Viewing a single comment thread. View all comments

Aquamarinemammal t1_j57nkxi wrote

Just fyi, the condition that follows ‘let alone’ is usually the more conservative one. But I see plenty of hurdles, and I’m not convinced any of them can be overcome via scale or data-banks alone. Ability to remember and to distinguish truth from fiction are important, but LLMs also lack first-order logic and symbolic reasoning.

I think the last of these is going to be particularly tricky. I’m not aware of any substantial progress on abstraction for neural nets / ML in recent years; in fact, as I understand them, they seem fundamentally incapable of it. Giant functions / prediction machines just aren’t enough, and I struggle to see how people could think otherwise. This type of training detects concrete local patterns in the dataset, but that’s it - these models can’t generalize their observations in any way. Recurrent NNs and LSTMs maybe show some promise. I certainly wouldn’t get my hopes up that it’ll just be handed to us soon as an emergent property

1

BadassGhost t1_j5a7cip wrote

Fair, I should have swapped them!

What leads you to believe LLMs don't have first-order logic? I just tested it with ChatGPT and it seems to have a firm grasp on the concept. First-order logic seems to be pretty low on the totem pole of abilities of LLMs. Same with symbolic reasoning. Try it for yourself!

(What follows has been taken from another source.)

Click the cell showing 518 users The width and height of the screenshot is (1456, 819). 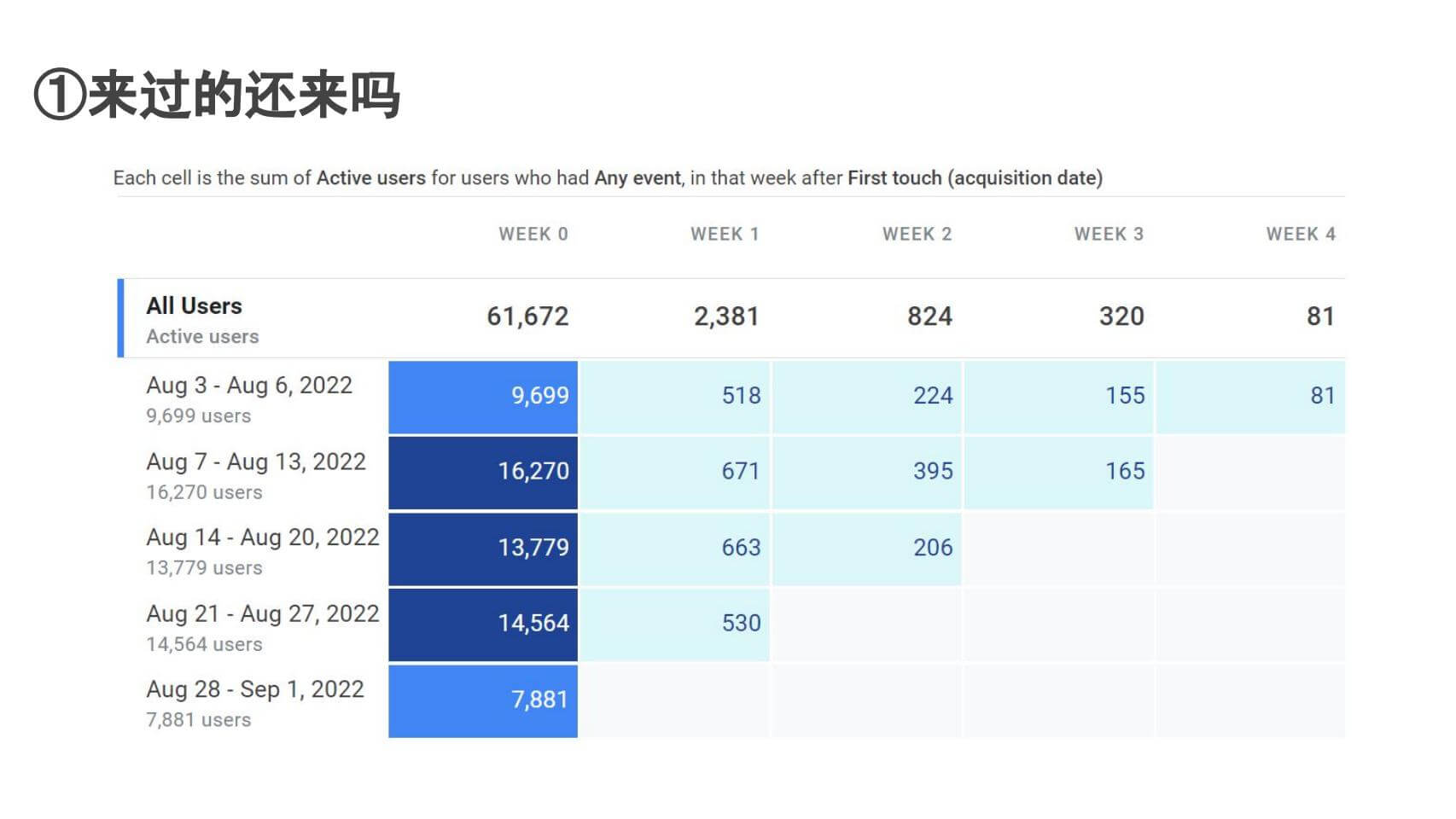675,396
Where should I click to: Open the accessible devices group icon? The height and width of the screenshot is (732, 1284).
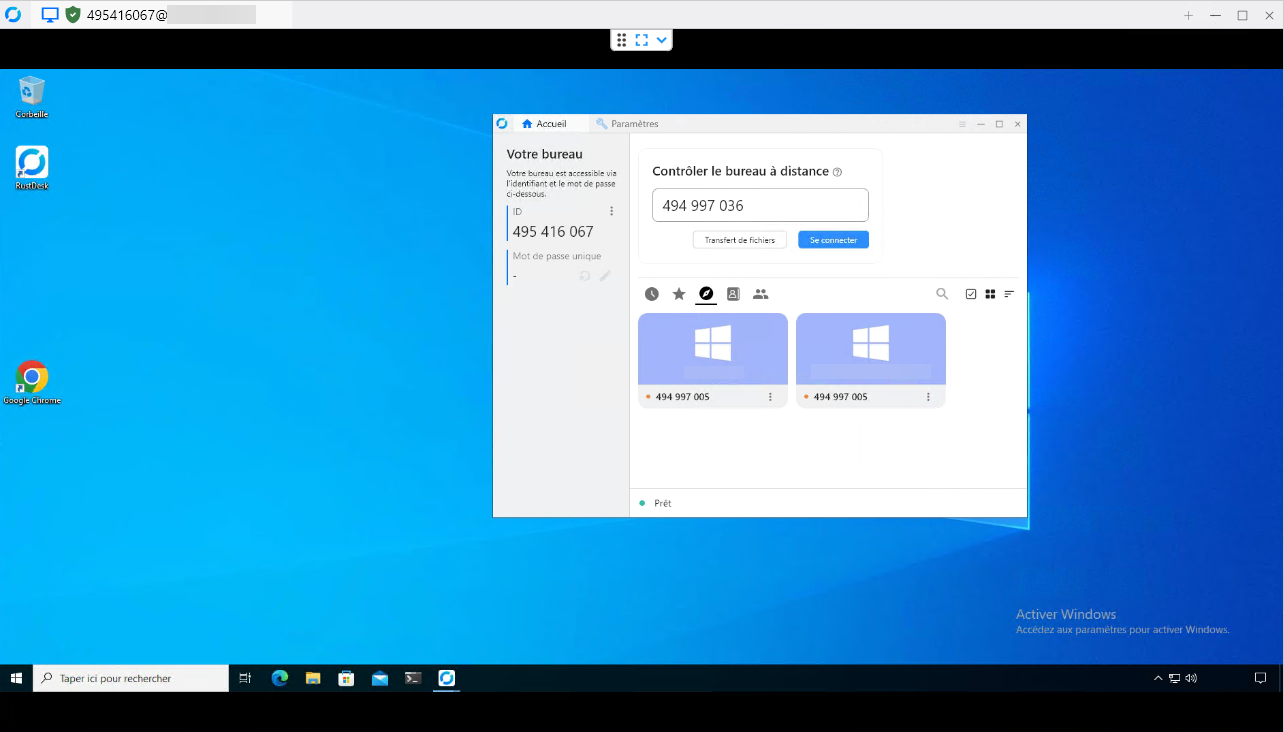760,294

I am not exactly sure what you mean by abstraction for neural nets. Are you talking about having defined meanings of inputs, outputs, or internal parts of the model? I don't see why that would be necessary at all for general intelligence. It doesn't seem that humans have substantial, distinct, and defined meanings for most of the brain, except for language (spoken and internal). Which LLMs are also capable of.

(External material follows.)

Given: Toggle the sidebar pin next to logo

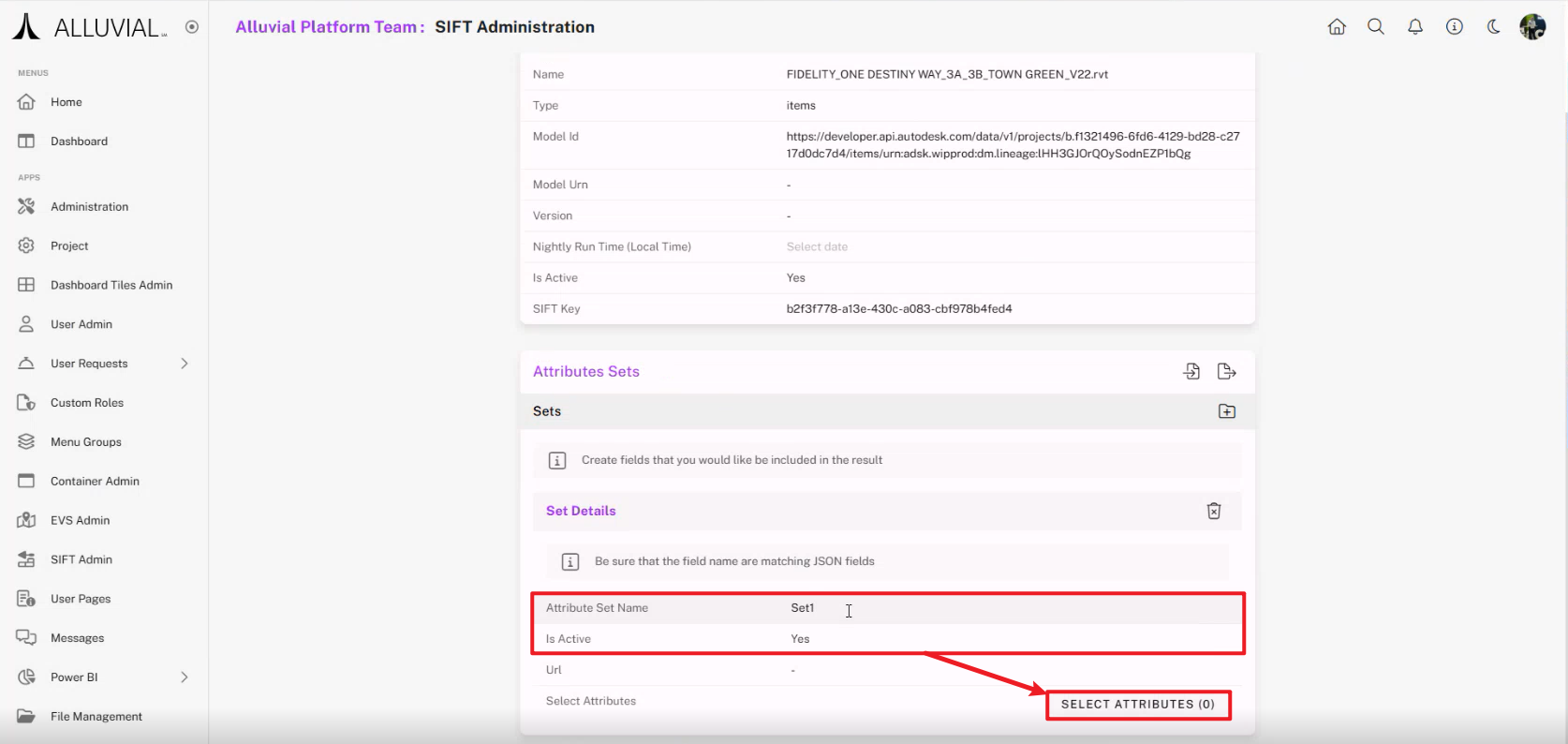Looking at the screenshot, I should point(192,27).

The human brain seems to also be a giant function, as far as we can tell (ignoring any discussion about subjective experience, and just focusing on intelligence).

> This type of training detects concrete local patterns in the dataset, but that’s it - these models can’t generalize their observations in any way.

No offense, but this statement seems to really show a lack of knowledge about the last 6+ years of NLP progress. LLMs absolutely can generalize outside of the training set. That's kind of the entire point of why they've proved useful and why the funding for them has skyrocketed. You can ask ChatGPT to come up with original jokes using topics that you can be pretty certain have never been put together for a joke, you can ask it to read your code that has never been seen before and give recommendations and answers about it, you can ask it to invent new religions, etc etc.

These models are pretty stunning in their capability to generalize. That's the whole point!